Sebelumnya pada Selasa (7/6), tim advokat Panda Nababan mendatangi Bidang Pengawasan Kejaksaan Agung untuk mengadukan adanya rekayasa fakta dan data serta tindakan ceroboh mantan Direktur Penuntutan KPK selaku penuntut Panda Nababan, serta tiga penuntut umum lainnya.

Ia menegaskan, untuk para jaksa yang diadukan dan saat ini masih bertugas di KPK, maka akan diserahkan ke KPK.

"Biar nantinya ditindaklanjuti oleh KPK," katanya.

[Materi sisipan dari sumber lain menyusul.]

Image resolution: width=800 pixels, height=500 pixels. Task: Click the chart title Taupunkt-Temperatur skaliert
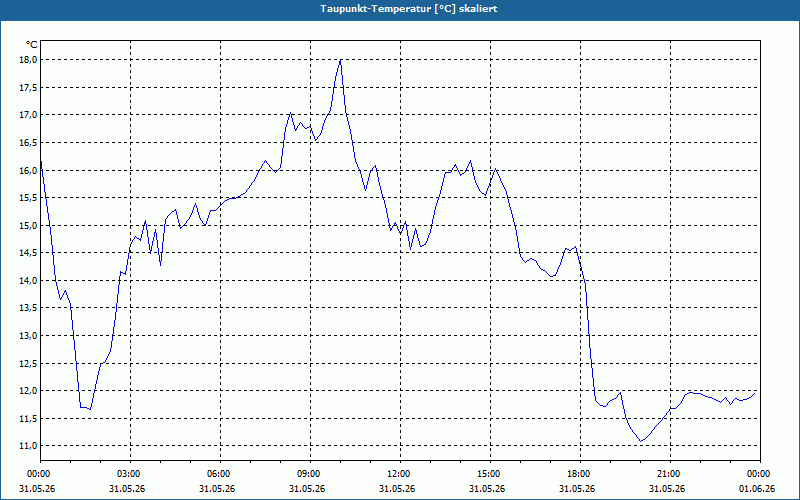409,9
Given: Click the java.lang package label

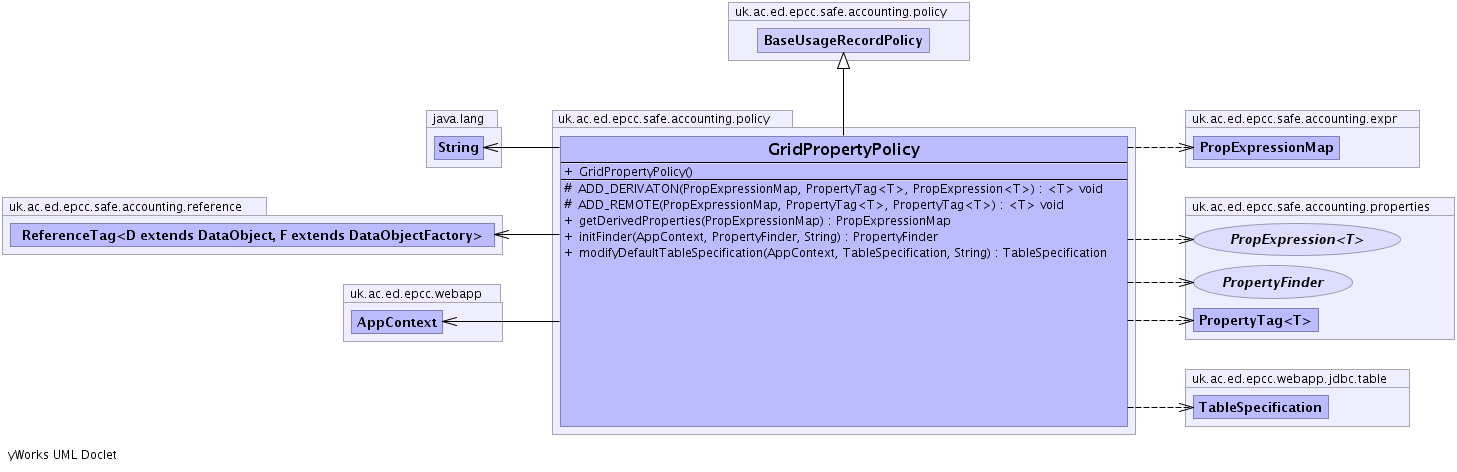Looking at the screenshot, I should 458,119.
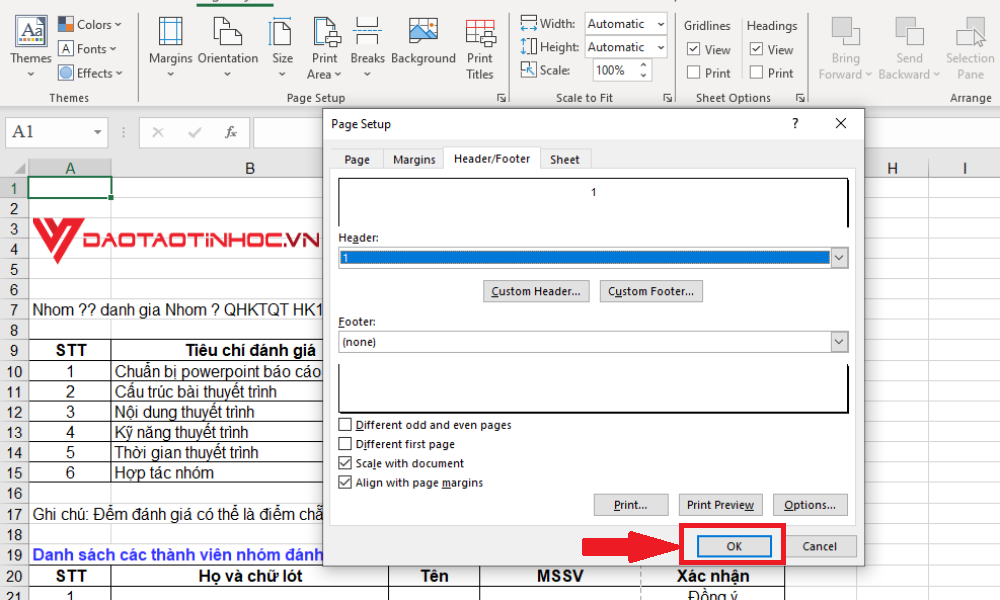
Task: Switch to the Margins tab
Action: pyautogui.click(x=412, y=158)
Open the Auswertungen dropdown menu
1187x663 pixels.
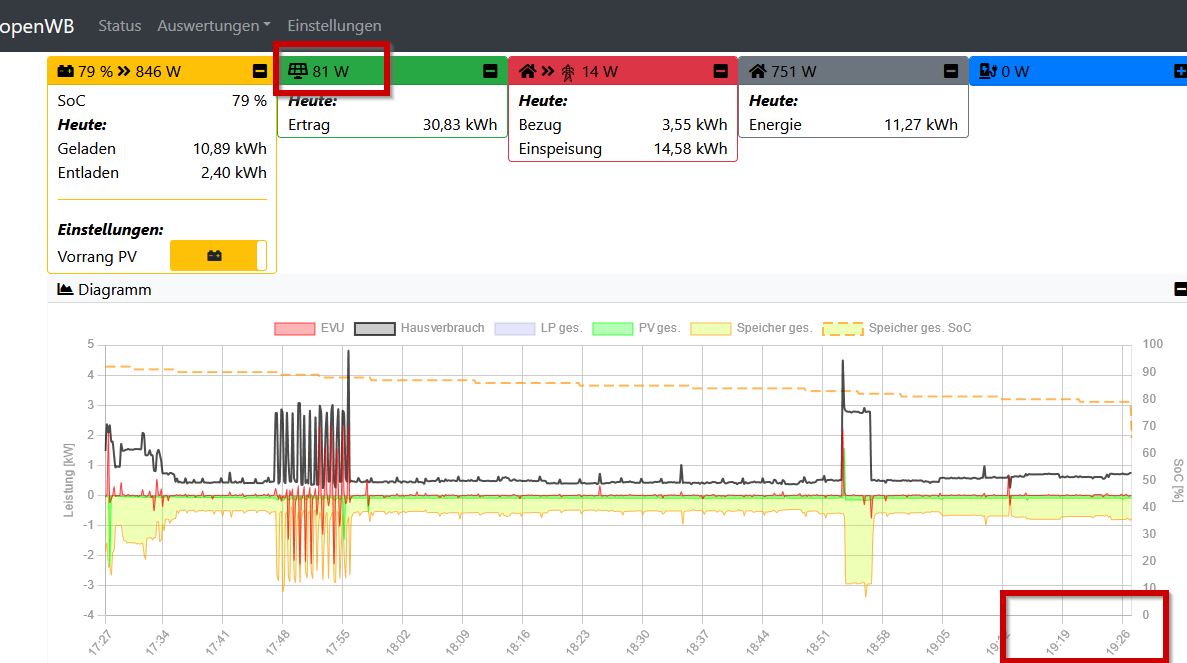(214, 25)
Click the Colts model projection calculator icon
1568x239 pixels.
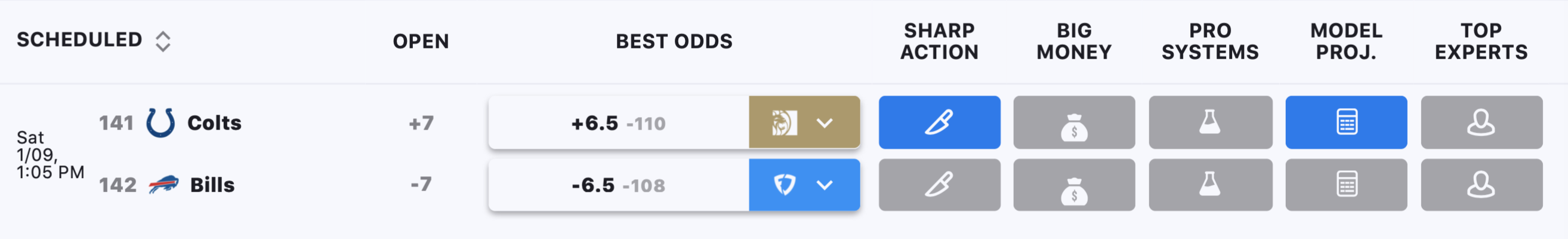point(1346,122)
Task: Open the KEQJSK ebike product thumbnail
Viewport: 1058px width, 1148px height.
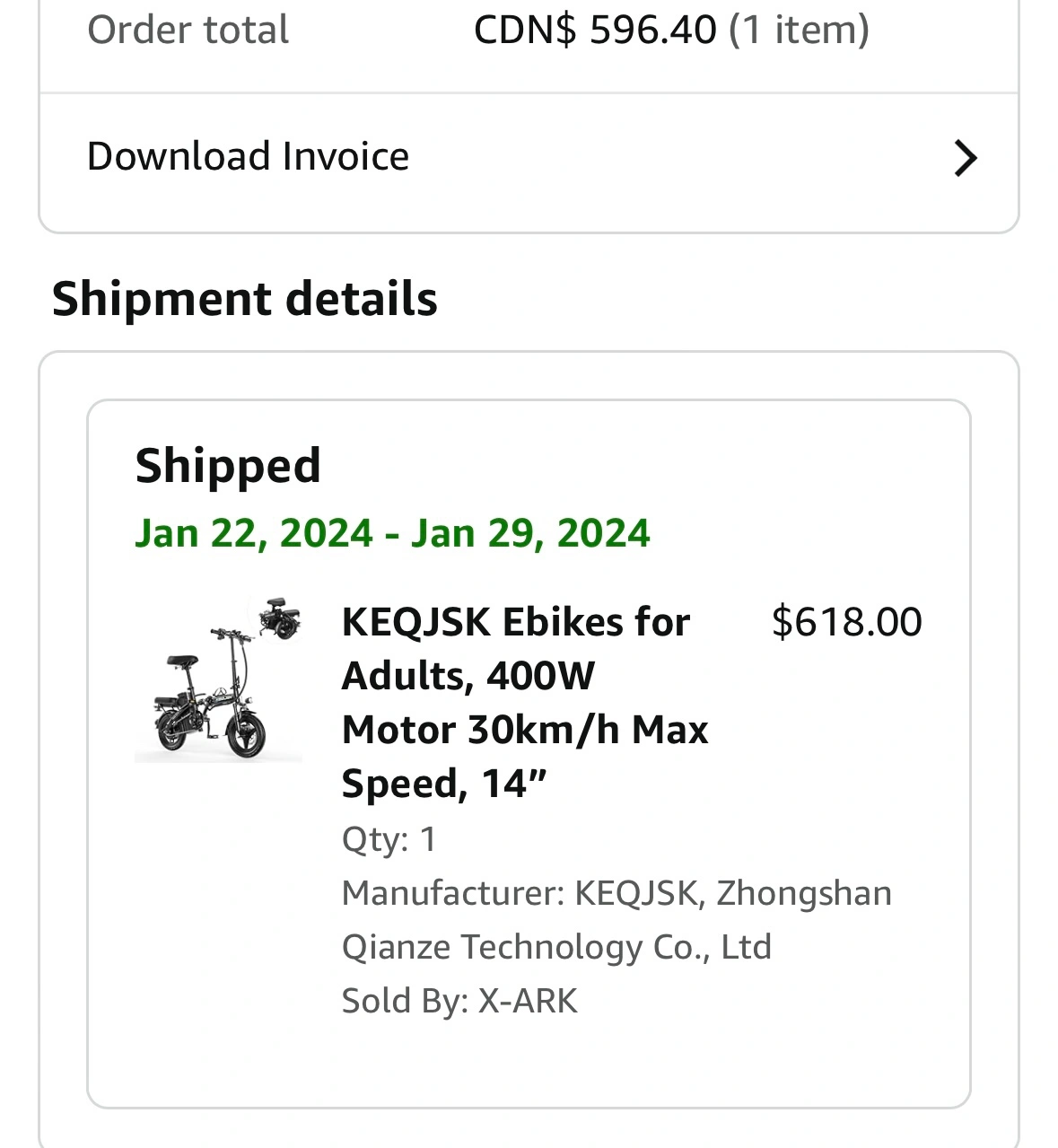Action: click(218, 680)
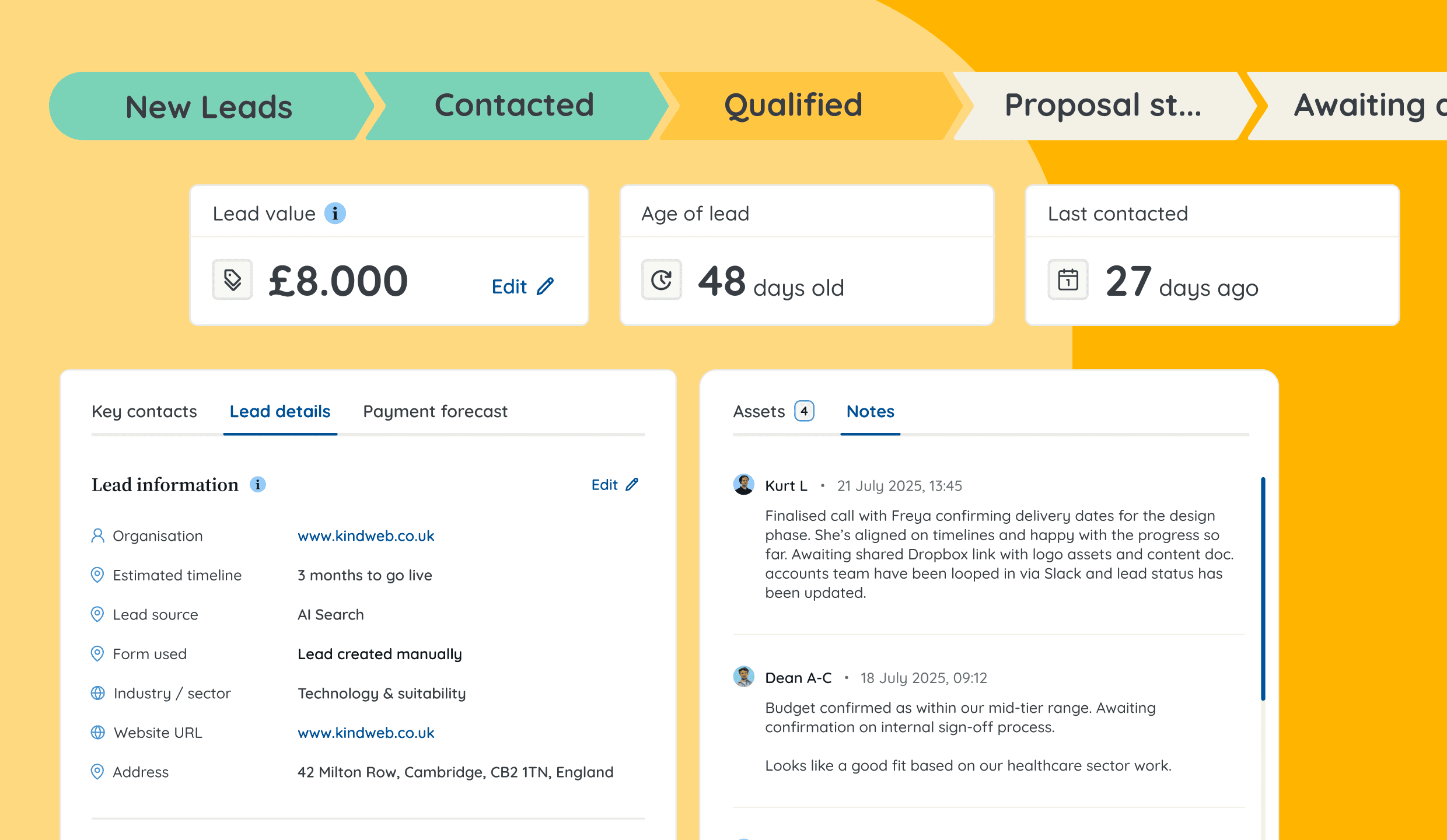This screenshot has width=1447, height=840.
Task: Open the Payment forecast tab
Action: coord(435,412)
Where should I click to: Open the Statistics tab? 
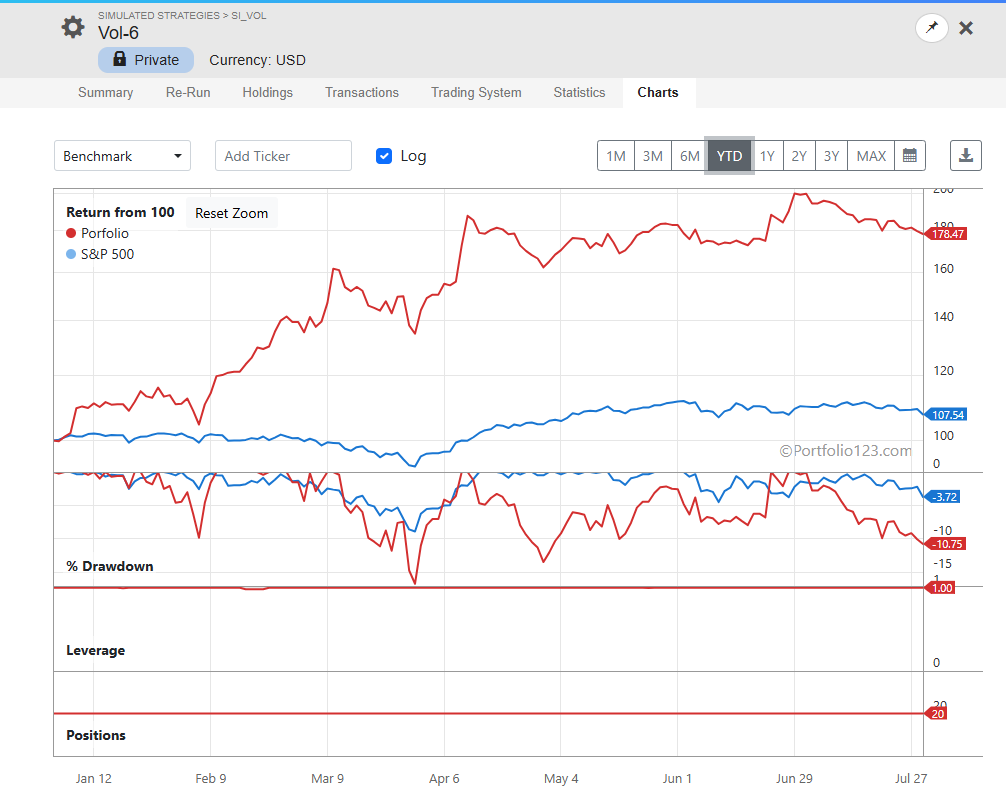click(579, 92)
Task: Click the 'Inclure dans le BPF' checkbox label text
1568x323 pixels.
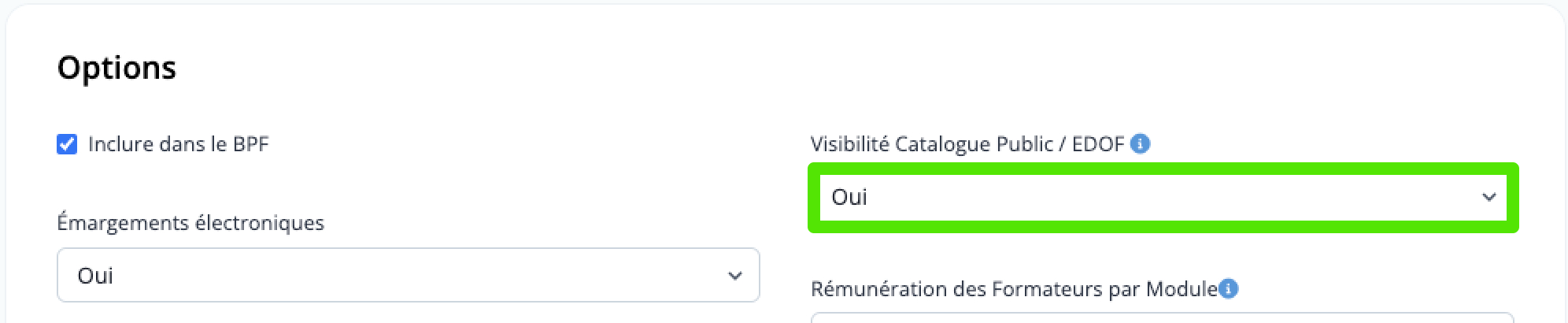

Sebelumnya, kuasa hukum Panda Nababan, Juniver Girsang, menyatakan tidak profesionalnya penuntut umum, dapat terbukti dari dakwaan yang menyatakan bahwa Panda Nababan sebagai koordinator pemenangan Miranda Swaray Gultom mendapat bagian 29 lembar "traveller cheque" (cek pelawat) BII senilai Rp1,45 miliar.

Namun, ditambahkan, tidak ditemukan keterangan dari siapa Panda Nababan menerima cek pelawat itu.

"Dan terbukti saudara saksi Dudhie Makmun Murod sebagai pihak yang membagikan tiket perjalanan kepada anggota Komisi IX Fraksi PDIP dan menyatakan tidak pernah memberikan tiket itu ke Panda Nababan," katanya.

"Sehingga hal ini terkesan penuntut umum telah membuat surat dakwaan yang menyimpang dari hasil penyelidikan," katanya.

Selain itu, kata dia, kesalahan yang fatal dari penuntut umum adalah adanya barang bukti berupa fotokopi satu buku laporan keuangan Januari-Desember 2003 Fraksi PDIP DPR dan satu buku laporan keuangan Januari-Desember 2004 Fraksi PDIP DPR yang diajukan oleh JPU, tanpa disertai bukti asli dan berita acara penyitaan terhadap barang bukti.

"Terlihat sekali kecerobohan penuntut umum yang tidak melakukan koordinasi dengan penyidik sebelum menyatakan berkas perkara lengkap," katanya.